"Abubakar" <em**********@y ahoo.comwrote in message
news:Of******** ******@TK2MSFTN GP05.phx.gbl...
Ok, can u tell me what does the following means:
"The system only does marshalling for system messages (those in the range
0 to (WM_USER-1)). To send other messages (those >= WM_USER) to another
process, you must do custom marshalling."

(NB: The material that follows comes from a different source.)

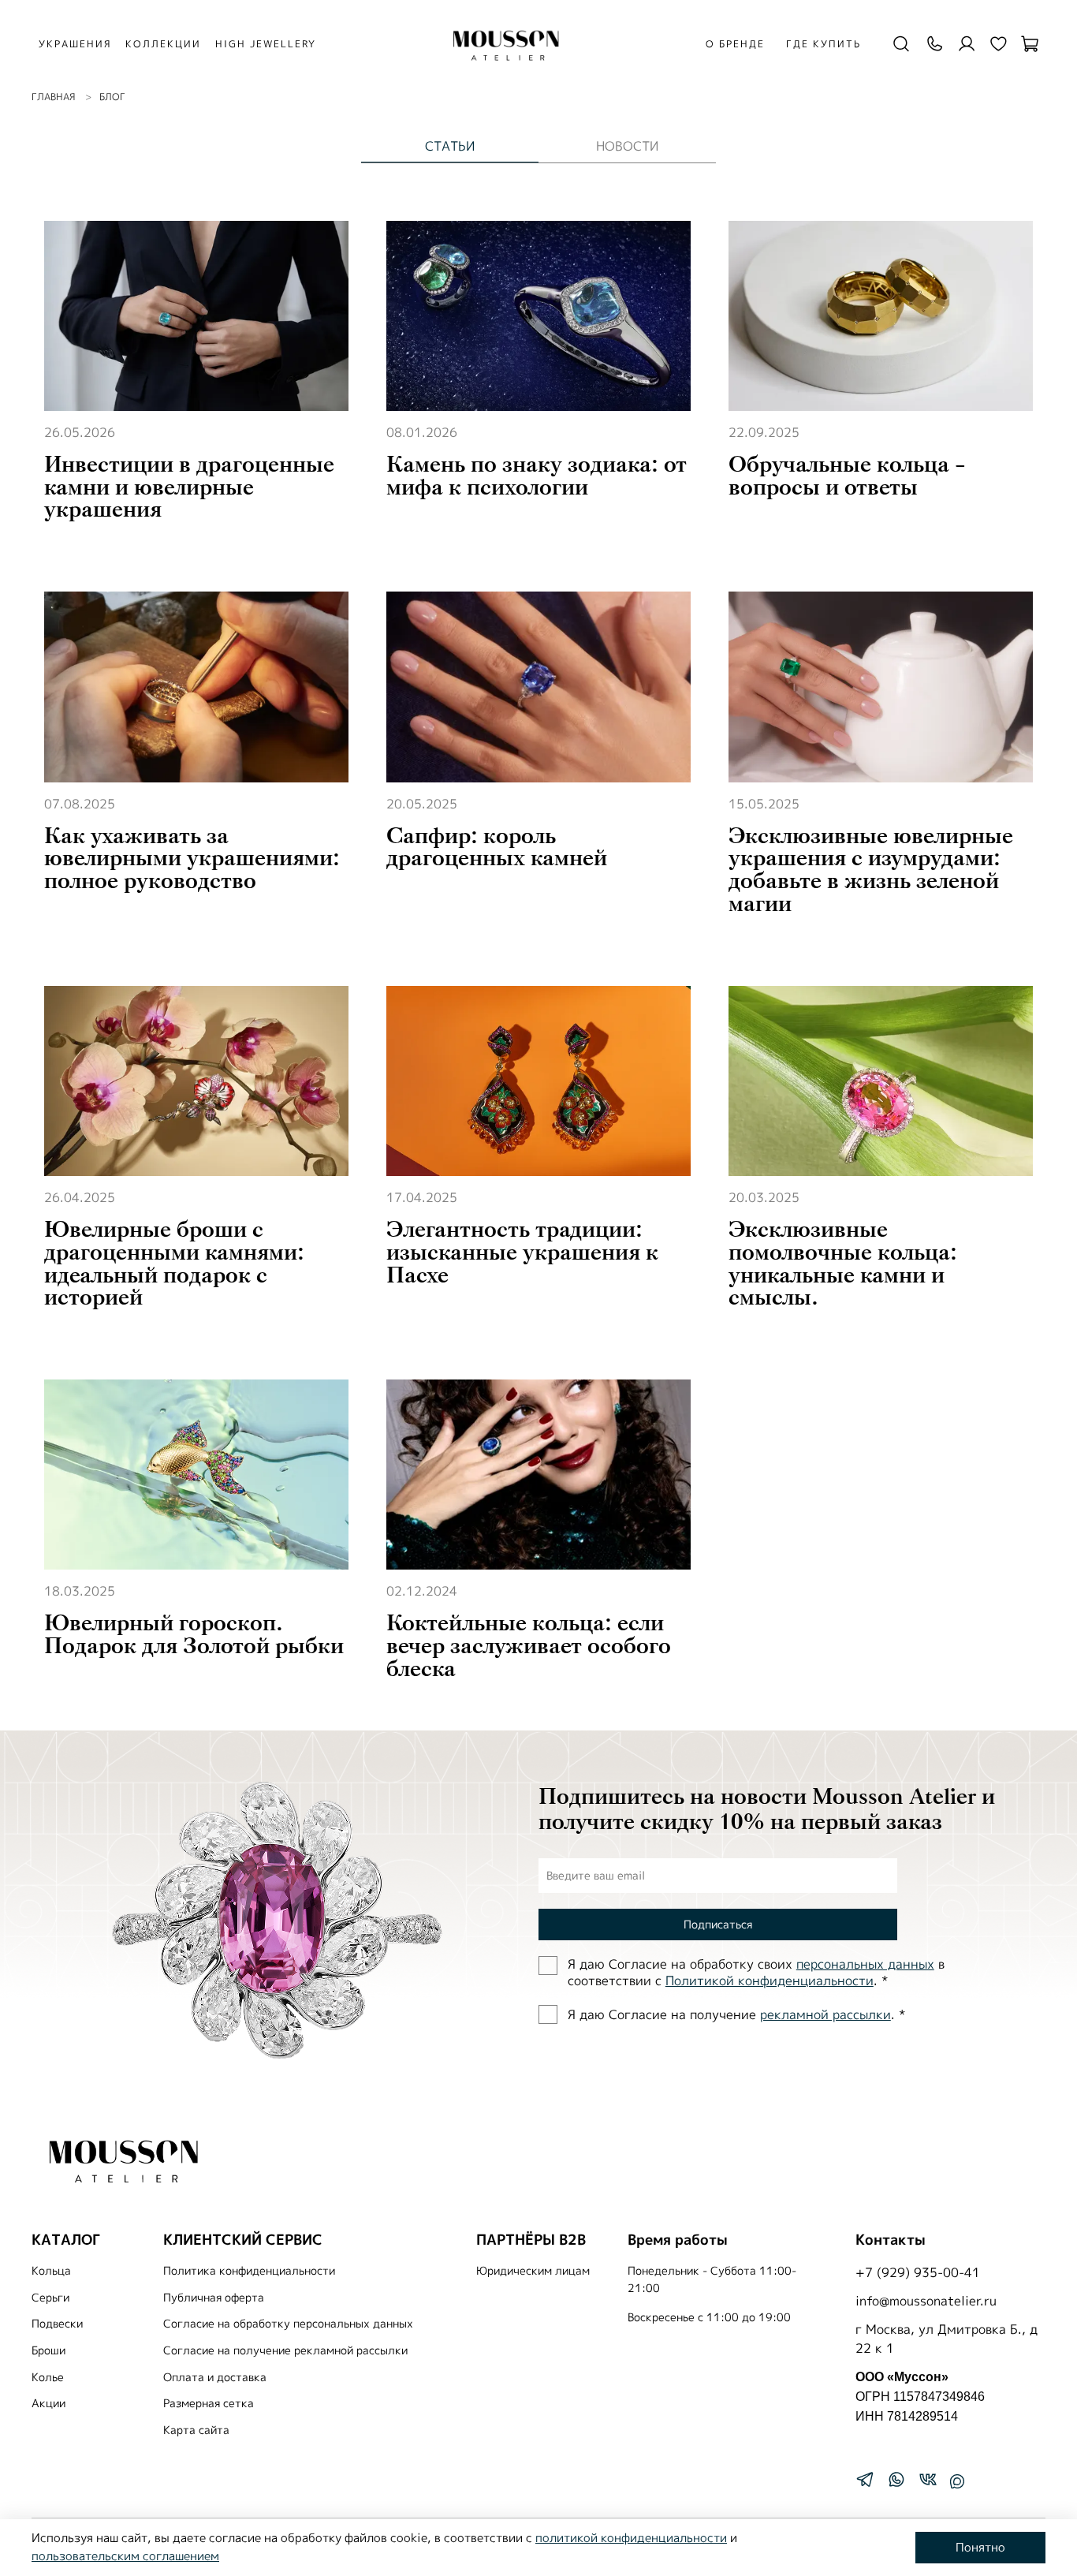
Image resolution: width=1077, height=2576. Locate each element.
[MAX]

The issue has to do with pointers.
The "w" and "l" parameters of a message will be the same on the sending and
receiving sides. Sometimes, one of those parameters which is defined to be a
simple unsigned quantity is used to pass an address as in the case of
WM_SETTEXT.
Because applications do not share their address spaces, a pointer in one
application is meaningless to another. So if Windows didn't handle it as a
special case, you couldn't send a WM_SETTEXT message across a process
boundary.
What the documentation is (almost <g>) telling you here is when you send a
message with a pointer in one of the messages with a value less than
WM_USER, that windows will pass the data as well as modifying the pointer on
the receiving side so that the receiver can access it.
Of course, in order for Windows to do this it needs to know which parameters
are pointers in which messages. Those messages are roughly the ones which
were defined in Windows 3.1.
For your own message, or many of the common controls introduced after 16 bit
Windows, you need to marshal the data.